Exercise description: From the first line to the last, print the records exactly, leaving out the pictures.

** Opening Raw data block **

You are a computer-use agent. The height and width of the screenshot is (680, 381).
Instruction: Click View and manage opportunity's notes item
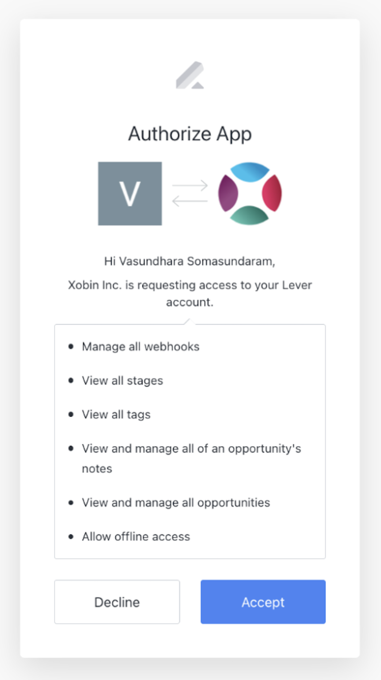(191, 458)
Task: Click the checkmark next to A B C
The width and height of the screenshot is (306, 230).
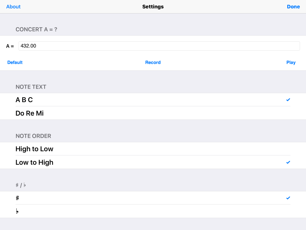Action: pos(288,100)
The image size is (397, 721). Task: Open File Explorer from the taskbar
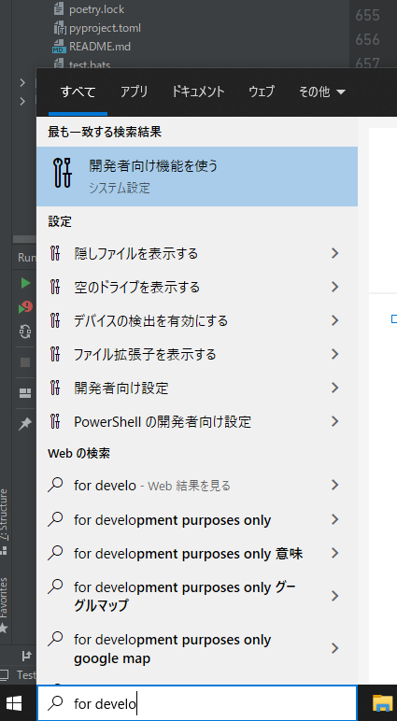point(382,703)
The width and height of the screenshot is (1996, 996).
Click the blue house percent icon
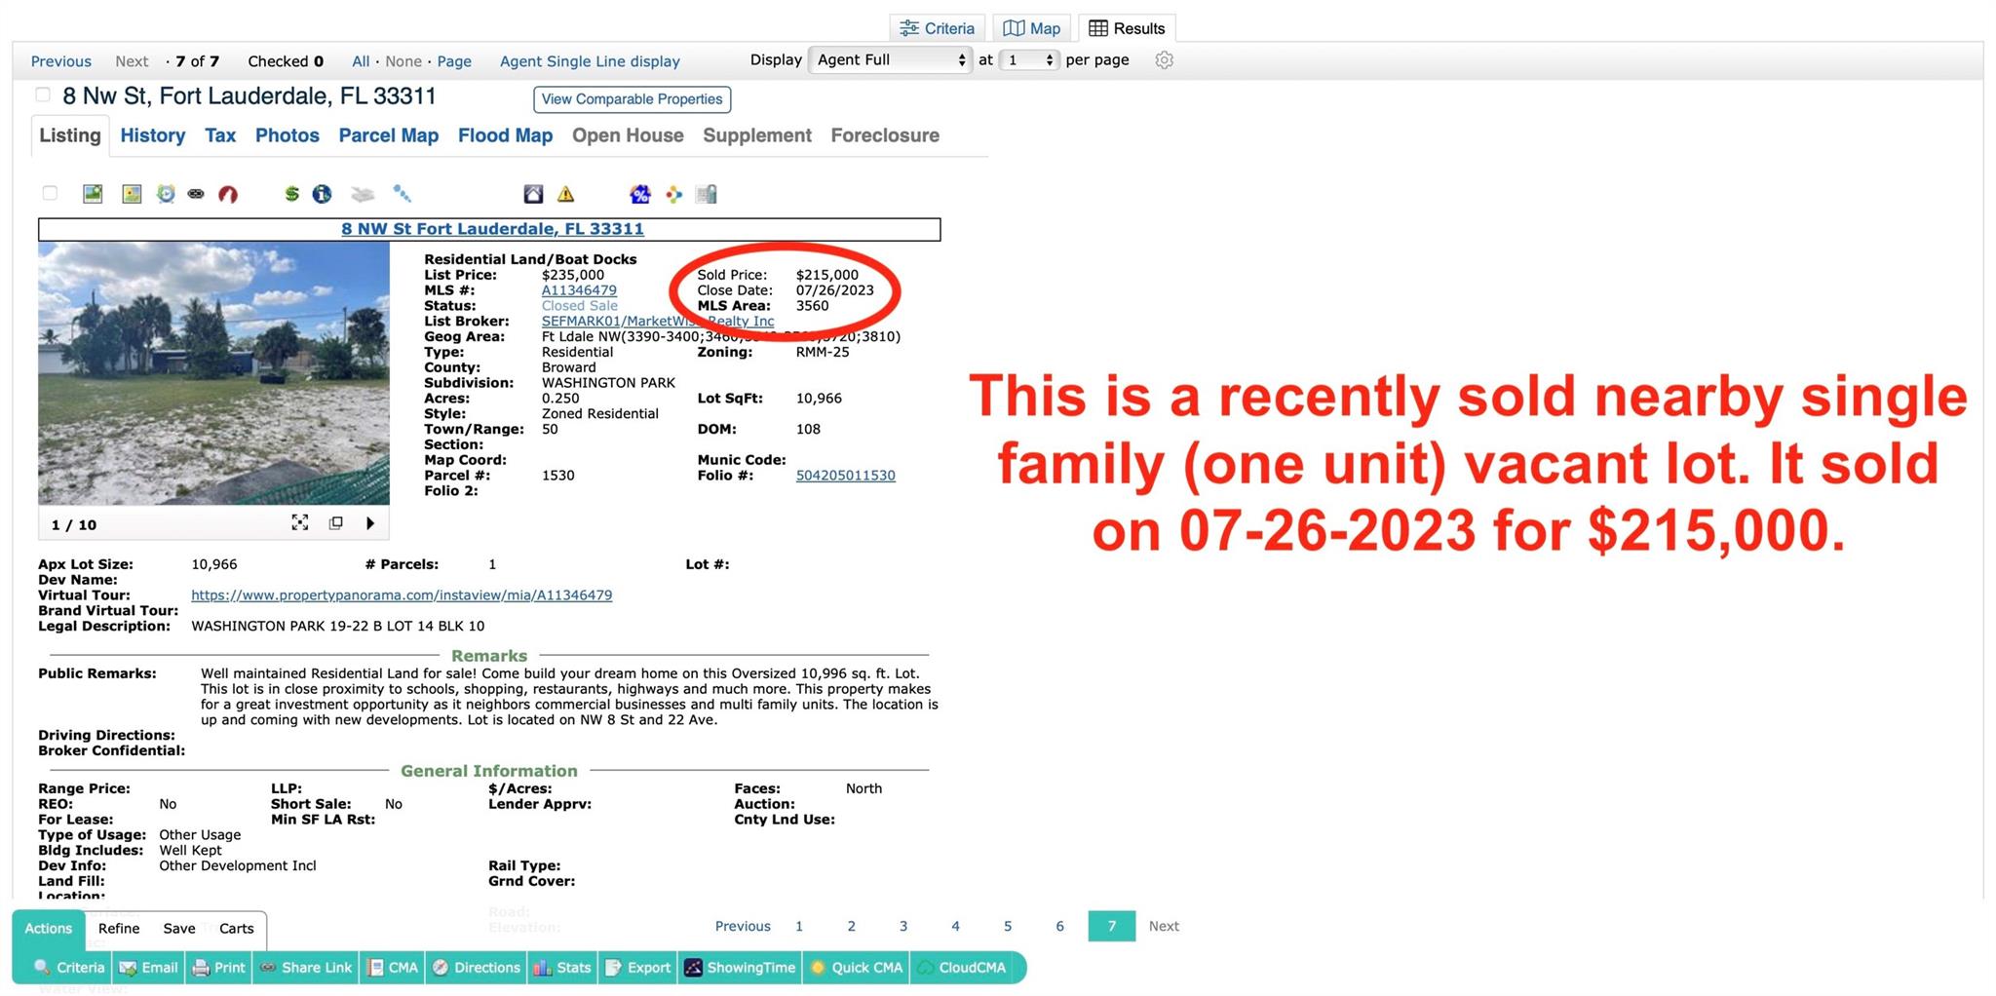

** Closing Raw data block **

Output for this task:
You are a computer-use agent. The height and width of the screenshot is (680, 381).
Instruction: Click View and manage opportunity's notes item
(191, 458)
Task: Click the checkmark next to A B C
The width and height of the screenshot is (306, 230).
Action: pos(288,100)
The image size is (397, 721). Task: Open File Explorer from the taskbar
point(382,703)
The width and height of the screenshot is (1996, 996).
Click the blue house percent icon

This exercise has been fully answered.